From the line that contains "2019 (54, 464)" down to the last line of the data below, transcribe every line exactly.
─── Listed records
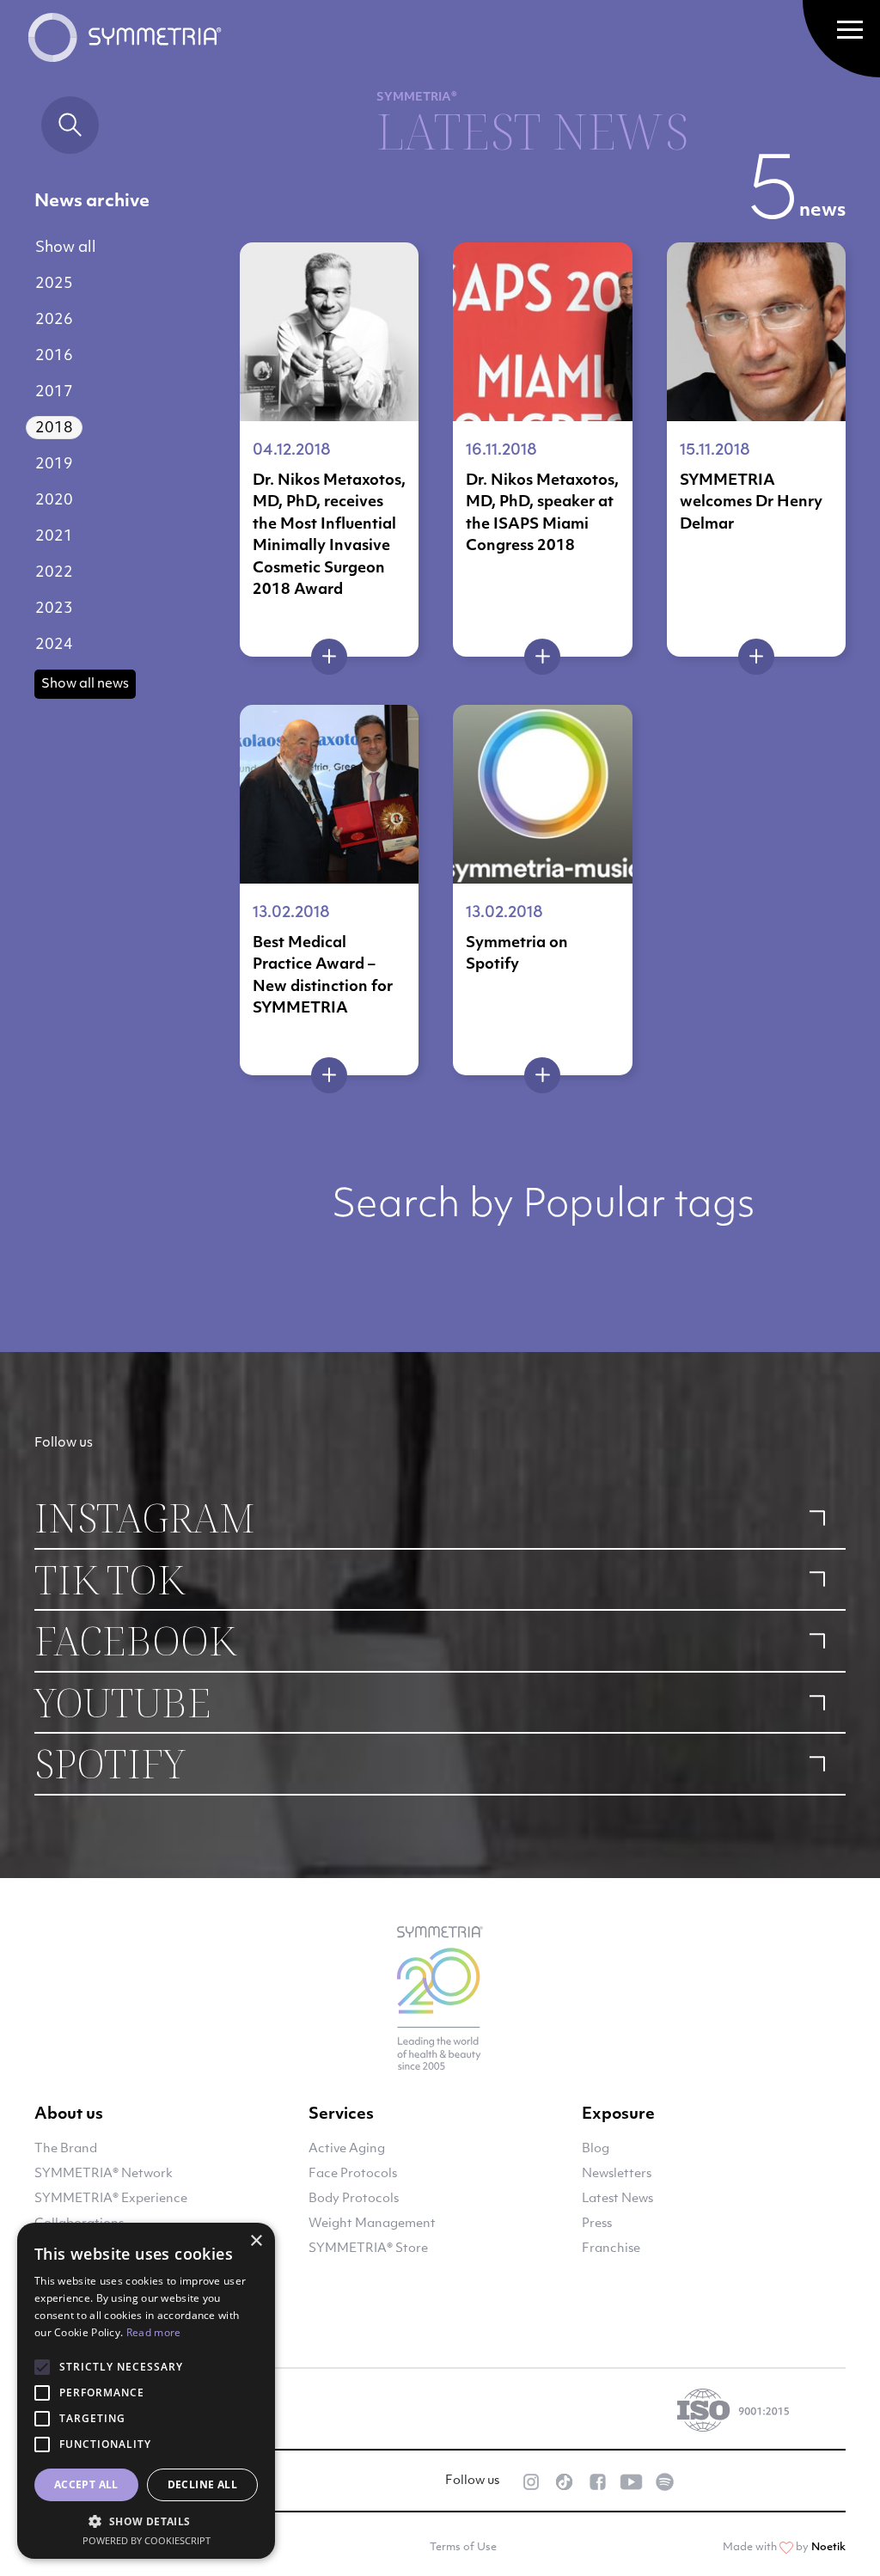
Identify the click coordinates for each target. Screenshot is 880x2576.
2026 (54, 320)
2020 (54, 500)
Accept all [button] (86, 2484)
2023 (54, 609)
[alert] (146, 2391)
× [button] (255, 2241)
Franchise (611, 2249)
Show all (65, 248)
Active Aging (347, 2149)
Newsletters (616, 2174)
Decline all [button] (202, 2484)
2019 (54, 464)
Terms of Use (463, 2547)
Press (597, 2224)
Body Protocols (354, 2199)
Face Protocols (353, 2174)
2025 (54, 284)
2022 (54, 573)
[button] (146, 2521)
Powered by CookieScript (146, 2540)
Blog (595, 2149)
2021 (54, 536)
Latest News (617, 2199)
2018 (54, 428)
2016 (54, 356)
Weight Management (372, 2224)
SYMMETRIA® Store (368, 2249)
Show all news (85, 684)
──────
→ Output of the exercise:
2019 (54, 464)
Terms of Use (463, 2547)
Press (597, 2224)
Body Protocols (354, 2199)
Face Protocols (353, 2174)
2025 (54, 284)
2022 (54, 573)
[button] (146, 2521)
Powered by CookieScript (146, 2540)
Blog (595, 2149)
2021 (54, 536)
Latest News (617, 2199)
2018 (54, 428)
2016 (54, 356)
Weight Management (372, 2224)
SYMMETRIA® Store (368, 2249)
Show all news (85, 684)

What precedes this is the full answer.